This is a very technical post, so if you are not interested in Actionscript or Unit Testing, you can stop reading.
A few weeks ago I gave a talk to the Flash Coders NY group about Unit Testing. The talk was mainly oriented towards the benefits of unit testing, but since I’ve taken the time to set up an automatic test runner for the talk, I also took the time to clean it up, make it work for Actionscript2 and make it as easy to use out of the box as possible.
Hopefully this will lower the frustrations of all those that want to start looking into Actionscript Unit Testing but get turned off by all the broken links, complicated tutorials and puzzles that you need to put together to get it working.
So what is this?
Hopefully, an out of the box automatic test runner for both Actionscript3 and Actionscript2 (I couldn’t find any other for As2). Included are also some small unit tests so you can start playing with it fast (out of the box, right?).

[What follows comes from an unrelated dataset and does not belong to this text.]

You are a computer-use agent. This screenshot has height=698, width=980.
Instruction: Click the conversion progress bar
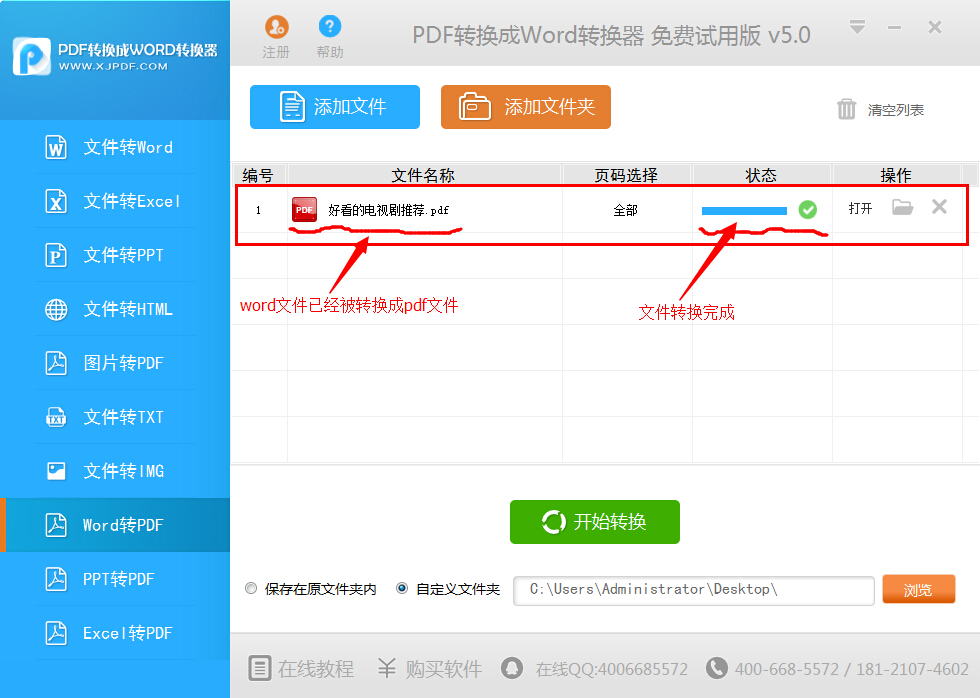click(744, 211)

By automatic I understand a test runner that compiles, runs and closes without the need of a user, but only through a script, and prints all it’s output to stdout. All of these are necessary conditions for setting up a continuous build, something that is very desirable (since we are all very lazy).
If you are really lazy
If you are too lazy (or too good ) to read all this, just download as_test_runner.zip and try it out. If it doesn’t work, come back and read on. I suspect you’ll come back.
I’ve worked on this on my MacOS X, I also tested on Linux. It should work on Windows too (but I admit I have not tested yet, I should do it these days).
On your machine, you also need:
a standalone Flash Player 9 in your command path (I’ve put mine under /usr/local/bin on linux). You can download it from here.
on MacOSX you have to make sure that the standalone Flash Player is the default app for opening swf files. If from a terminal you type “open SomeExampleSwf.swf” and the flash player opens with that file, it’s great. If not, make that happen.
you need javac, ant, mtasc (if you want As2) and the flex sdk (if you want As3). If you are thinking of Unit Testing, you should be able to install those yourself.
Steps to run your first unit tests
1. Make sure the system prerequisits are met
1.1. If you plan on running the As2 Unit Tests you need to do an extra step, you need to add your path to the FlashPlayerTrust directory.
On MacOS: Create a directory /Library/Application Support/Macromedia/FlashPlayerTrust
On Linux: Create a directory /etc/adobe/FlashPlayerTrust (or ~/.macromedia/Flash_Player/#Security/FlashPlayerTrust)
On Windows: C:\windows\system32\Macromedia\Flash\FlashPlayerTrust
In that directory, create a “trust.cfg” file and add a path to your favorite directory in that file. This will tell the flash player to trust the swf files in that directory.
2. Download as_test_runner.zip and extract it in your favorite directory.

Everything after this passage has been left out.